> There is no such thing as "statistical murder".

Sure there is.

Denying categories of potentially life-saving treatments due to provincial laws causing hospitals to value legal considerations over medical decisions is one example.

Perhaps the phrase "statistical manslaughter" is a better description however.

I don’t think you need the statistical:

If you engage in behavior with known and predictable risks, which then kills somebody, it is manslaughter. Like recklessly operating a vehicle or blindly throwing knives.

That sometimes your behavior doesn’t kill people is immaterial — manslaughter is being intentionally risky in your actions which leads to a death.

Or in the case of UnitedHealthcare, felony murder: their felony fraud in issuing false denials for their clients resulted in deaths — and deaths that result from a felony have a special charge.

> If you engage in behavior with known and predictable risks, which then kills somebody, it is manslaughter.
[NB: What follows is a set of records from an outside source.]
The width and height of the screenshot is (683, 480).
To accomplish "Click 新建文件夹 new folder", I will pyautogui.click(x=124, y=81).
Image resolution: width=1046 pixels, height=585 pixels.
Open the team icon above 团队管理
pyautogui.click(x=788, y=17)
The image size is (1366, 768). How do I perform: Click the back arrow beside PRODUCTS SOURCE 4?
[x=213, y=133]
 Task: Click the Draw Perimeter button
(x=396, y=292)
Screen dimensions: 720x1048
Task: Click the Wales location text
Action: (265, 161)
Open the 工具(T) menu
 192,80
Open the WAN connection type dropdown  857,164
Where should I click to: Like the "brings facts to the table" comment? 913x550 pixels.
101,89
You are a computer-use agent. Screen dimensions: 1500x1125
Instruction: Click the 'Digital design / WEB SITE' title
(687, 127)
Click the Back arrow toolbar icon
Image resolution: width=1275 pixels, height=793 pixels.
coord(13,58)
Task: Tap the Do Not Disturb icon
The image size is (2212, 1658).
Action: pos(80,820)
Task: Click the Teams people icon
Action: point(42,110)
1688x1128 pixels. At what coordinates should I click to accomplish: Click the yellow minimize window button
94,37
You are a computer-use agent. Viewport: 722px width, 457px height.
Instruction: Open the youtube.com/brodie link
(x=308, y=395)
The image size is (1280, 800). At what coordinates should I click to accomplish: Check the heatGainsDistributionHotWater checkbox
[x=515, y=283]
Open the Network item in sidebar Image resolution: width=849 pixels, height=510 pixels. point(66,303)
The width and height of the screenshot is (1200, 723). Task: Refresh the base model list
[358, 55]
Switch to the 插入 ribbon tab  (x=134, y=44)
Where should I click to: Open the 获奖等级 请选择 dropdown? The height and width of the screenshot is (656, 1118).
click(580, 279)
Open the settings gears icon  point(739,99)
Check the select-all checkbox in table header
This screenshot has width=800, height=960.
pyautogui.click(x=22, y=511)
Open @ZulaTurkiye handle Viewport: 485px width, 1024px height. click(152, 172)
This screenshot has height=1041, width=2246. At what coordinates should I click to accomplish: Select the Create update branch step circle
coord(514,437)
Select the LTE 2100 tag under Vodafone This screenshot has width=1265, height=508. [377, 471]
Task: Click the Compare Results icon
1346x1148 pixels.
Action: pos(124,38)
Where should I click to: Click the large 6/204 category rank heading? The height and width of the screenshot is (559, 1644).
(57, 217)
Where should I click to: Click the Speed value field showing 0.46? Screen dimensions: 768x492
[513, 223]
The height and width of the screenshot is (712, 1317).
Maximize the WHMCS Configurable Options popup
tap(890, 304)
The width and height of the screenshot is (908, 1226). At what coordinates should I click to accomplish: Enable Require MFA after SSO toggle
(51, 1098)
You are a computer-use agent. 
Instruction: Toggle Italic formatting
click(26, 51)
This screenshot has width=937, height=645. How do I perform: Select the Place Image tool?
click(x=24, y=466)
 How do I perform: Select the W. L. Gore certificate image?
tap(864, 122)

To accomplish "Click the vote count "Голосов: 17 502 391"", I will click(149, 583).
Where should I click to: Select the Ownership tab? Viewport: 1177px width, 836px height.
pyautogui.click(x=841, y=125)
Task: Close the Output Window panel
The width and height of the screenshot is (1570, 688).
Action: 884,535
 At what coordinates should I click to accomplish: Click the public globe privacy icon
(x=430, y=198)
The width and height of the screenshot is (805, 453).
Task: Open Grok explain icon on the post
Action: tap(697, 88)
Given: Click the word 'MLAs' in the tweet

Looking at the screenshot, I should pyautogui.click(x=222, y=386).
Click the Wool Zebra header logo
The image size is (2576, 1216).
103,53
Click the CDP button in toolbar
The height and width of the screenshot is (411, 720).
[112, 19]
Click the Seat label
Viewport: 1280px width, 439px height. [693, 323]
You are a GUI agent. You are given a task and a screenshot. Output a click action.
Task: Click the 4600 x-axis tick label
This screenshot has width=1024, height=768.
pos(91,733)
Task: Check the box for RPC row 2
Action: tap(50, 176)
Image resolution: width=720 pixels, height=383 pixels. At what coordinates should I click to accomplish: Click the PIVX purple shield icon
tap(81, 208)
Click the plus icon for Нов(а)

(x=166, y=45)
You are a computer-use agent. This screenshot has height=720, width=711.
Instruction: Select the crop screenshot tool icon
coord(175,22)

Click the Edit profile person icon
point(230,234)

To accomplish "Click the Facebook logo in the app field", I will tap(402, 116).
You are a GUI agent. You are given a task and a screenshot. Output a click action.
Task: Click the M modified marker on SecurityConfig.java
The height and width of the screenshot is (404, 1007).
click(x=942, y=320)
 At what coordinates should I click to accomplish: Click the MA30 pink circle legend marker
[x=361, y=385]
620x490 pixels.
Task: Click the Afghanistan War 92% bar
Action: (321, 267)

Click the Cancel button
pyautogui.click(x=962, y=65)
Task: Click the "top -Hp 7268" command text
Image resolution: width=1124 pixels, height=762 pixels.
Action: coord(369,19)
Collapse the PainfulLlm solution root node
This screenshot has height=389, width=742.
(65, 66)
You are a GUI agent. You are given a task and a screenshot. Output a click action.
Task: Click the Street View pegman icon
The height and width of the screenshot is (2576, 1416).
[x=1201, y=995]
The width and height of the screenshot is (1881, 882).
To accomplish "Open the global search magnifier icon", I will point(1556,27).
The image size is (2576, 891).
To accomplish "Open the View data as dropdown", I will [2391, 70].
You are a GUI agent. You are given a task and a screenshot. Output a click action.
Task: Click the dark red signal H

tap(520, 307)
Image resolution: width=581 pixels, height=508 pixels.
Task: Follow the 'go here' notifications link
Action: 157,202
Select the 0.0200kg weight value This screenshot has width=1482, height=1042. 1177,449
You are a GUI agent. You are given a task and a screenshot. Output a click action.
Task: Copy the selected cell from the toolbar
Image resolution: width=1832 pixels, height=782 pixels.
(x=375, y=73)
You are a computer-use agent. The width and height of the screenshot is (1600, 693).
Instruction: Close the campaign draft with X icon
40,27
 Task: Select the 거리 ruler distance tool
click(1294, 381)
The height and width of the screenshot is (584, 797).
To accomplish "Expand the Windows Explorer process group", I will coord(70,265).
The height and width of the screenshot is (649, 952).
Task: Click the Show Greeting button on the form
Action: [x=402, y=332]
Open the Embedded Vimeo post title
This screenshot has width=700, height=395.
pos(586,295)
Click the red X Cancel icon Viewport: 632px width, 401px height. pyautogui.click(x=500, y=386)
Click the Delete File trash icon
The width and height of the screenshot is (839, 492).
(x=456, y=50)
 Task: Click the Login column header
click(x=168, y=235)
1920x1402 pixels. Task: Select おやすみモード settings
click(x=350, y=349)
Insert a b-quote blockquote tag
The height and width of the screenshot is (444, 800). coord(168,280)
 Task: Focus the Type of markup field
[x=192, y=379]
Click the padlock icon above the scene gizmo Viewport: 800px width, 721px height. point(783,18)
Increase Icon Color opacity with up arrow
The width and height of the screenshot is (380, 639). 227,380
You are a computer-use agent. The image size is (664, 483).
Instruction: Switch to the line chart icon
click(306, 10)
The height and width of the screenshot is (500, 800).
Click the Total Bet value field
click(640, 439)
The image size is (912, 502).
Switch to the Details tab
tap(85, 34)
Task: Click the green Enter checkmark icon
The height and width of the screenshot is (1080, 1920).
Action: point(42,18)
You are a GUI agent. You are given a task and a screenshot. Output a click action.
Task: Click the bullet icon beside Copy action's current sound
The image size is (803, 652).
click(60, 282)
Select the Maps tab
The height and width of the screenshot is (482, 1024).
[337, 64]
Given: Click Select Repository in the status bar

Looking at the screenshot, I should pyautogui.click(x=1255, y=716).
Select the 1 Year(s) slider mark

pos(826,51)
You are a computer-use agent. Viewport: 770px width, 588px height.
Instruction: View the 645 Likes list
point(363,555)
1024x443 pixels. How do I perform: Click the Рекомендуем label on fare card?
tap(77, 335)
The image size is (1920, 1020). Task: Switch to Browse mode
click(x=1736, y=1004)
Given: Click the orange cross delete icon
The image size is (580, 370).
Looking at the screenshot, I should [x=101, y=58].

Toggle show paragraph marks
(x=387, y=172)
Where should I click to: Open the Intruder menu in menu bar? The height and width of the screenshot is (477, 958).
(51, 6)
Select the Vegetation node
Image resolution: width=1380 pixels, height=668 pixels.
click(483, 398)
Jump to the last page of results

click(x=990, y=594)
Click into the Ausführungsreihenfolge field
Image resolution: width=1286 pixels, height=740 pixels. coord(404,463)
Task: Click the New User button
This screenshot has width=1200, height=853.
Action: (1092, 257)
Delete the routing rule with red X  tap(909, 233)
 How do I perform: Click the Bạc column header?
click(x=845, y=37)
> That sometimes your behavior doesn’t kill people is immaterial — manslaughter is being intentionally risky in your actions which leads to a death.

I was thinking more about laws enacted in the last couple of years in various US states which have guaranteed a rise in pregnancy-related deaths[0].

0 - https://news.harvard.edu/gazette/story/2025/04/u-s-pregnancy...

Which laws do you mean?

Abortion bans.

> Or in the case of UnitedHealthcare, felony murder: their felony fraud in issuing false denials for their clients resulted in deaths — and deaths that result from a felony have a special charge.

Sadly, the insurers have a defense to this, and it has largely held up in court:

"We did not deny that person the healthcare that could save their life. We just declined to be the party to pay for it."